Public view of news accuracy hits lowest levels in two decades. Why?

October 13, 2009

The Pew Research Center for People & the Press reported on September 13 that now only 29% of Americans think the press gets it right. 63% say that news stories are often inaccurate. That compares to just twenty five years ago when 55% said the press got it right. The chart on this report shows the startling decline in public trust in the press.

More findings: 60% say news organizations are politically biased.

What’s going on here? There are many possible theories–here are a few:

– news media news staffs are shrinking fast and so don’t have time to make sure things are accurate

– competition for audiences is all based on immediacy and so editorial caution is thrown to the wind in order to beat the competition (note Sept 11, 2009 “terrorist attack” reported by CNN)

– news organizations are relying more and more on citizen journalists, such as I-Report and these non-professionals don’t get it right (note CNN’s airing of a false I-Report stating Steve Jobs died)

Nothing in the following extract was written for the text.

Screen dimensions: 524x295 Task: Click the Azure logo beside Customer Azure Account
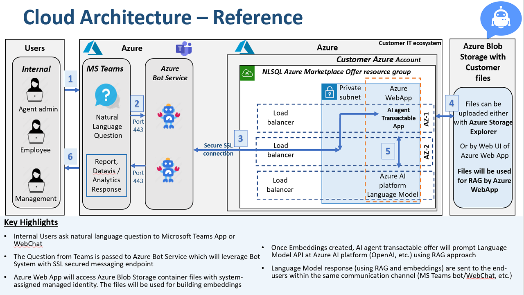coord(244,47)
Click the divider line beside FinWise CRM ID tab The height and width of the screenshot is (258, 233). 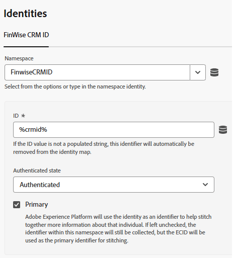click(140, 47)
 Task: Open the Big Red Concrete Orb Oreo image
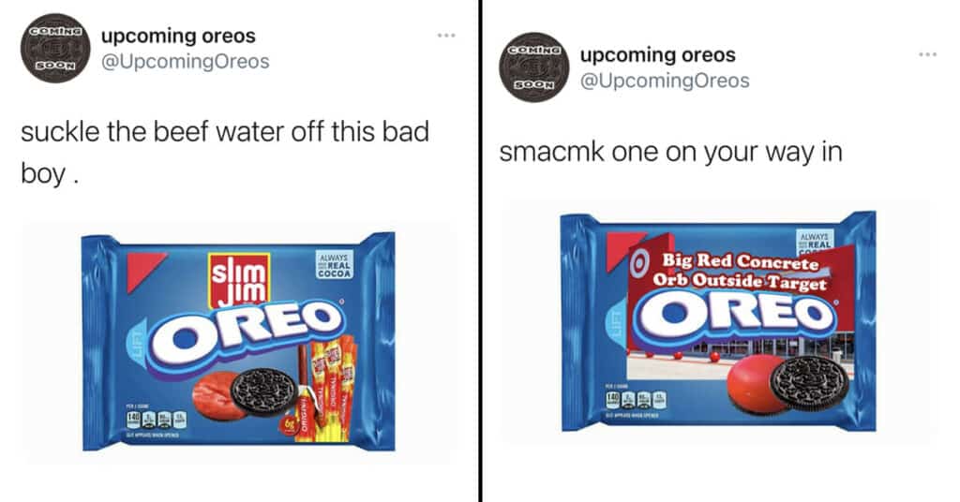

– news has become “infotainment” where facts don’t matter but entertaining audiences does

– most cable news is based on political pundits spouting off in a semi-news environment leading people to conclude it is all opinion (and mostly vacuous at that)

– Fox News has destroyed America (many will probably vote for this one)

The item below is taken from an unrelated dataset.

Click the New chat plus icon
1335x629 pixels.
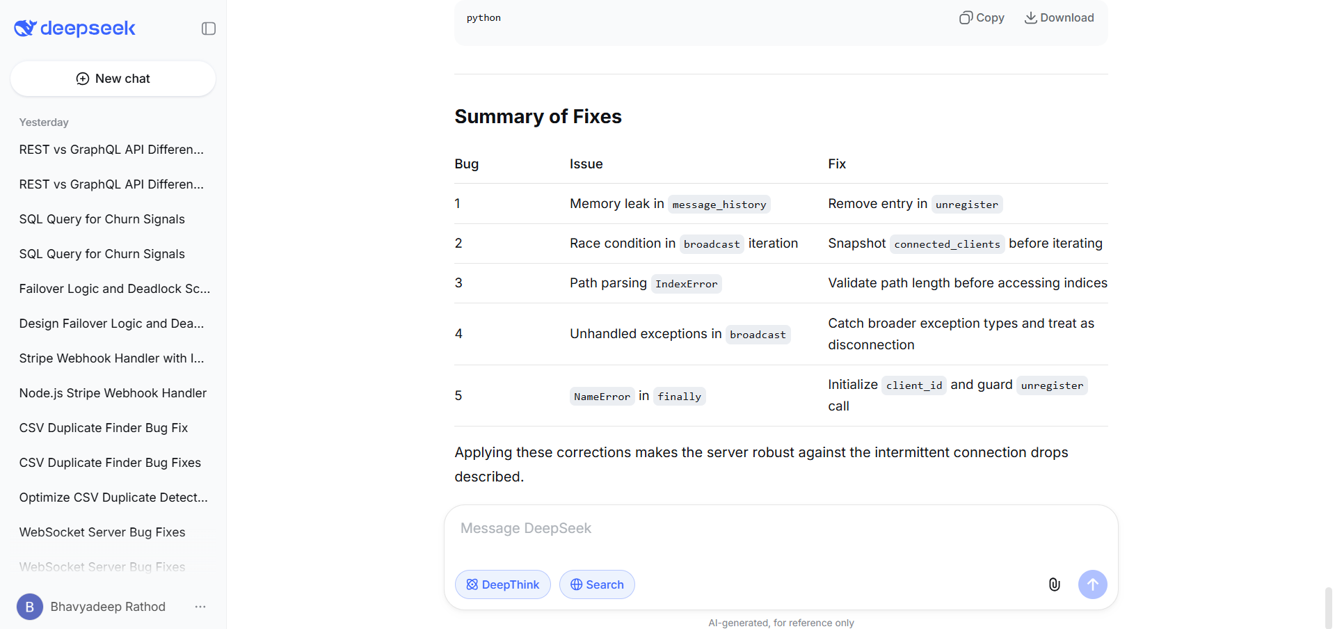(82, 79)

– Fox News has demonstrated what many conservatives knew and the mainstream always denied that there is wide-spread political bias in most major news organizations

– the news media has been so busy bashing our business and government institutions for so long they didn’t notice that the “collateral damage” would include them as big, powerful organizations and therefore also not to be trusted

I think all of these play a role in this huge decline in trust and credibility. But I think there is another far more important reason and in that I have hope–because the loss of a fourth estate in which we as the public can place our trust is potentially devastating for our society.

I think the key is in what Eric Newton, vice president of the journalism program at the Knight Foundation, said in the current issue of PR Tactics: “The public’s ability to spot errors is at an all-time high.”

We live in a post-media world, or at least a rapidly increasing post-media world. We don’t get our information from the media exclusively or even primarily. We get it online, and probably more importantly, from those who are very well connected online. We don’t have to be online to benefit from the speed and accuracy of online communication–all we need to be is within cellphone range or earshot of those who are.

Wait a minute, some of you are saying. Did he say the “accuracy” of online communication. Yes, because I think one of the great myths of our time is what you get on the internet isn’t true. True, a lot of what you read and see or hear is not true or accurate. But in the mish mash of multiple people being involved, the truth almost invariably comes out. One of the most stunning examples of this was related in a white paper by Jeanette Sutton of the University of Colorado. Following Virginia Tech shooting, students from U of Colorado when to Virginia Tech to study use of Facebook in that horrible event. They discovered that the Facebook community was able to identify all 32 shooting victims by name well before the authorities could officially release those names. Even more remarkably, they did it without error. Surprised? Then you may also be surprised to hear that Wikipedia is at least as accurate as the Encyclopedia Britannica.

With many millions providing input into critical stories, the some total is something closer to truth than we have ever had through the most rigorous editorial policies. It remains true that effective editing and true objectivity will win the day over almost any blog or Facebook page, and so should be a shorter path to the facts or truth. But increasingly it is becoming clear that the accumulation of information and knowledge available through social networking is demonstrating that far too much of what is provided via traditional media is neither true nor unbiased.

So, has the media been declining in reporting and editing so that the decline in trust is justified? No, I don’t think so. While there are notable exceptions, we are still benefiting from most of the editorial rigor we always had. But we are just now starting to find out that the rigor did not mean there were no errors or no subjective opinions entering in. Anyone who has been interviewed or the subject of a story will tell you that: “I was misquoted” is the common complaint. But the very people who were misquoted believed the stories about everyone else because in a vacuum of competitive information, how would anyone know? Now the competition is bigger, broader and more comprehensive than we could have ever imagined. And the result is the trust we had 25 years ago was misplaced.